「訓練よ!!」
朝っぱらから私の部屋に飛び込んできたお嬢様は、開口一番そう叫んだ。
朝っぱらとは言うが、起きてる人は料理長とかの立場が上の人ぐらいで、私たちのような平従者が起きていい時間帯ではない、真っ暗な朝である。
剣の訓練も魔法の訓練も近所迷惑でしかない。
「そうですか。頑張ってくださいね。」
ので、私は毛布を奪い返して再び寝ることにした。
「一人じゃ寂しいー!!それに一緒に強くならなきゃ意味ないでしょー!!」
は?
「意味が無いとは…」
メイドに強さを求めるのはお嬢様の年代の男児ぐらいだと思うが…。
「ふふ…気になるかしら?モルモル」
「スズです、お嬢様。」
しまった、聞く姿勢を見せてしまった。
───幾多の戦場、艱難辛苦を超え、悪役令嬢の道を回避してきた私…しかしそれでも力及ばず、仲間たちが涙を流して見守る中、私に大量の敵が一斉に群がり、あわや
THE END…。
と思われたその時、一筋の光が閃き、敵がバーンって感じで吹き飛ばされるの。そして死を覚悟していた私が目を開けるとそこには…!
『門限を過ぎてしまっていますよ、お嬢様』
ド ン!!!!!!!!───
「かっこよくないかしら!?!?!?」
「かっこよくないですね。寝ます。」
あほか。
「ちょっとーーー!?」
そして、正午過ぎ。
「いいのでしょうか…。」
「いいんです。今回は10割でやってもいいですよ。」
「流石にそれは、やめておきますよ…。今回は三割にしておきましょう。」
「いつでもいいからねーーーー。

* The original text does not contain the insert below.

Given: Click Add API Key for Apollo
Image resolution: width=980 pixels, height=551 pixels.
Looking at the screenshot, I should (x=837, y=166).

あーでも始めるときは『始めー!!』って言ってねー!!」
遠くからお嬢様がぶんぶんと木刀を振る。
私たちは昨日の惨事の場所である、剣術指南の稽古場に来ていた。
結局あの後ひたすら「訓練」とささやかれ続けて根負けした私は、いっそ
昨日と同じ目に合わせて無力感を味わわせ、やる気を削ぐことにした。
…なんならもう一度頭を強打してくれてもいいぐらいである。
「それじゃあ行きますよお嬢様ーー。」
「ドーンと来なさい!…えーっと、剣術担当の…スパディ!!だったわよね…?この悪役令…じゃなかった。スペシャル令嬢ディーカ様が受け止めてあげるわ!!!!」
周囲の観戦している兵士たちはにやにや笑う。
ってかむしろ胸を借りているのはあちら側だというのに何様のつもりなのでしょうか。もうこの指南役じゃなくて私がぶん殴りたい。てかスペシャル令嬢って何。
私が位置にについたところで空気が変わる。
互いに木刀を構え、指南役の方に至っては今にも爆発しそうな気迫がある。
お嬢様の方は呼吸がまともにできているか怪しいほど不安定な状態である。
…結果が分かっている以上、早めに終わらせよう。
そして寝よう。
「始め!!」
瞬間、向かって右側が爆発した。
…指南役が踏み切った衝撃で、目の前を砂塵が舞う。
同じ人間とは思えないし、思いたくない。
というかただの一貴族の館にいる剣術指南役がこんな化け物じみた能力であっていいはずがない。
そして左側。お嬢様。
「……あの技の隠しコマンド的なのが確か…あれ、現実でコマンドってどうやって打てば…?」
と手元を見るばかり。
…ふっ。
お疲れさまでした。
指南役の影がお嬢様に迫る。
木刀とはいえあの勢いで頭に直撃したら、今度は1日昏倒もありえるかもしれない。
その日はきっと暇になる。
せっかくだし少し高い買い物に出よう。
たまには外食もいいかもしれない。
あるいは物を見て歩くだけでも────
左側が爆発した。
見なくても分かる。
決まった。
しかし
「何だとっ!?」
予想に反してその場に響いていたのは、かぁんと木と木がぶつかる高い音。
「「嘘ォ!?」」
これは私の声。
…と、お嬢様の声。
あろうことかあのお嬢様が。
細腕で、武の心得も無く、相手を全く見ていなかった状態で。
指南役の一撃を弾いていたのだった。